It's comparing apple and orange. Solar/wind aren't available on demand. How much would cost a wind power plant that has the same guaranteed power as a nuclear plant, including batteries for storage? what would be the environmental footprint of such a thing?
> The whole purpose of electrical grids is to stabilize such things.
Except it doesn't. Which is why Germany didn't decrease its gas plant capacity. They're needed when there's no wind.
> The forced outage rate of solar is almost 0, wind is about 1%.
The issue with wind/solar isn't forced outage. It's that the wind doesn't blow all the time, so comparing how much cost 1MWh of wind when the wind blows with 1MWh of coal is dishonest. You're comparing apple and oranges.
Right, forced outage of solar is 1%. Meanwhile, Germany is back to building coal plants because solar/wind doesn’t get you through the winter. Also, they postponed closing their nuclear plants. Jee, I wonder why?
You must read a lot of right wing media. That's a very nonlinear cherry picking of news items out of context and a packaging of them to puppet a talking point.
You can wonder why all you want but hobbling together headlines some of which are 3 years apart and pretending they're related is the thing you actually should be wondering about.
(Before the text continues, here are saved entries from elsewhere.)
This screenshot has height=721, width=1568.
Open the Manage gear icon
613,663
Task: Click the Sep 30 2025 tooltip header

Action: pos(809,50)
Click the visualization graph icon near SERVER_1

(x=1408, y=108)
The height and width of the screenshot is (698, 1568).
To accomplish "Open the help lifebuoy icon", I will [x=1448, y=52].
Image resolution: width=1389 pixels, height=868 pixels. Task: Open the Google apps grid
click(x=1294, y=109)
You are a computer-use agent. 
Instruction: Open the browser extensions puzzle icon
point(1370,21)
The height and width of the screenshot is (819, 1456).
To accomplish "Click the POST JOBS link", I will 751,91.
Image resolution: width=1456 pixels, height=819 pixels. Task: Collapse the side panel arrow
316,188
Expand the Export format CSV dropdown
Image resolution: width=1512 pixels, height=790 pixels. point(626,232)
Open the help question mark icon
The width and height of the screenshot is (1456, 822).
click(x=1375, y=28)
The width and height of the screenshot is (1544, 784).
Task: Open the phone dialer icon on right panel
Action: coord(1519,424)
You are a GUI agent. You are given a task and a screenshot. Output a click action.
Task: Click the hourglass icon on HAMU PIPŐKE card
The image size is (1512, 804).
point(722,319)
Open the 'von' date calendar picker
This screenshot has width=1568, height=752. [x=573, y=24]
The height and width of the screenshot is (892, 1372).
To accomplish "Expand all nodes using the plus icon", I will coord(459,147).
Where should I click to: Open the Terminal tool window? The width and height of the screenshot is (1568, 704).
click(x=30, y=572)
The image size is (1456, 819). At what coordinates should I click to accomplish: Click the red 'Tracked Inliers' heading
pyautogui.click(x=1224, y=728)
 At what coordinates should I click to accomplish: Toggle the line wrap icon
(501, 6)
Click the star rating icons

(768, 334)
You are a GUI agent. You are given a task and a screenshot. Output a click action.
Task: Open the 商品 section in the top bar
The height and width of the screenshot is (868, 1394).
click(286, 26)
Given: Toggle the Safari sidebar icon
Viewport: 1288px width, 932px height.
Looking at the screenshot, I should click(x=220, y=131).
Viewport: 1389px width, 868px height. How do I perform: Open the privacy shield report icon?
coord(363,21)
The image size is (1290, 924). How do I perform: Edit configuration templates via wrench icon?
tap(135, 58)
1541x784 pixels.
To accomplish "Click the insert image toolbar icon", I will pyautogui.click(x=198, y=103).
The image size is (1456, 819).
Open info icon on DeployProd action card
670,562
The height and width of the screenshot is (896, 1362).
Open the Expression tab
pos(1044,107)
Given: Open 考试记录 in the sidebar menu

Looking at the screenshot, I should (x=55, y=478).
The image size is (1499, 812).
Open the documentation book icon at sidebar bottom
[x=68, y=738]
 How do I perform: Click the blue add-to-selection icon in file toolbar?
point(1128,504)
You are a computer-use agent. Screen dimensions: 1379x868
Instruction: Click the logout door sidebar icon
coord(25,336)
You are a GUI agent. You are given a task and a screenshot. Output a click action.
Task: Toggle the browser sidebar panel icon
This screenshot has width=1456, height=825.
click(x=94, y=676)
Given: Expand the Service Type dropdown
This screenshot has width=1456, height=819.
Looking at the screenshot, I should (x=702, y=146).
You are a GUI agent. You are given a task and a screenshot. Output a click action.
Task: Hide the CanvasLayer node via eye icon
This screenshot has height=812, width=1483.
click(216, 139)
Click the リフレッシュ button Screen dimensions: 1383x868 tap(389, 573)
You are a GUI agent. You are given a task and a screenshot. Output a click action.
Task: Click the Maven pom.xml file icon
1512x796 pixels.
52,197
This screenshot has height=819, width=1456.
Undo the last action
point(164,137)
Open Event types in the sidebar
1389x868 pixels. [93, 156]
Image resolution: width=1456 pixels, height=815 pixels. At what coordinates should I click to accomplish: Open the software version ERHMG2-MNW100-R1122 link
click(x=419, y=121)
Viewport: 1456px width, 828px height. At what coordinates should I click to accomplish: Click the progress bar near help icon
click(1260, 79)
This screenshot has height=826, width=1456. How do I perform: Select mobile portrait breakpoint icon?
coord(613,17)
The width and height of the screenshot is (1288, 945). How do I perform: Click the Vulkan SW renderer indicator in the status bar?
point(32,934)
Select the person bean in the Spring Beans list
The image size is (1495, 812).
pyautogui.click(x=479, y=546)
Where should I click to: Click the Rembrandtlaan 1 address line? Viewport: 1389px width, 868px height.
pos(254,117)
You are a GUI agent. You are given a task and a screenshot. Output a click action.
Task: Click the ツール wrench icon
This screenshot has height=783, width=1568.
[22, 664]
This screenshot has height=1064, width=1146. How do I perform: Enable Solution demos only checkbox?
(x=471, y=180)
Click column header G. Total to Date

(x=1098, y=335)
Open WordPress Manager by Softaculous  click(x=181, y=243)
The facts I cited above directly contradict the myth of solar having a small forced outage. The fact of the matter is that solar is an intermittent source of energy. Sure, you can get away with saying that solar has a small forced outage, if you conveniently forget that solar generates a minuscule amount of power when the sun is out. You’ll have a hard time heating yourself with that, as the Germans discovered.
By the way, my source of information is mainstream French media.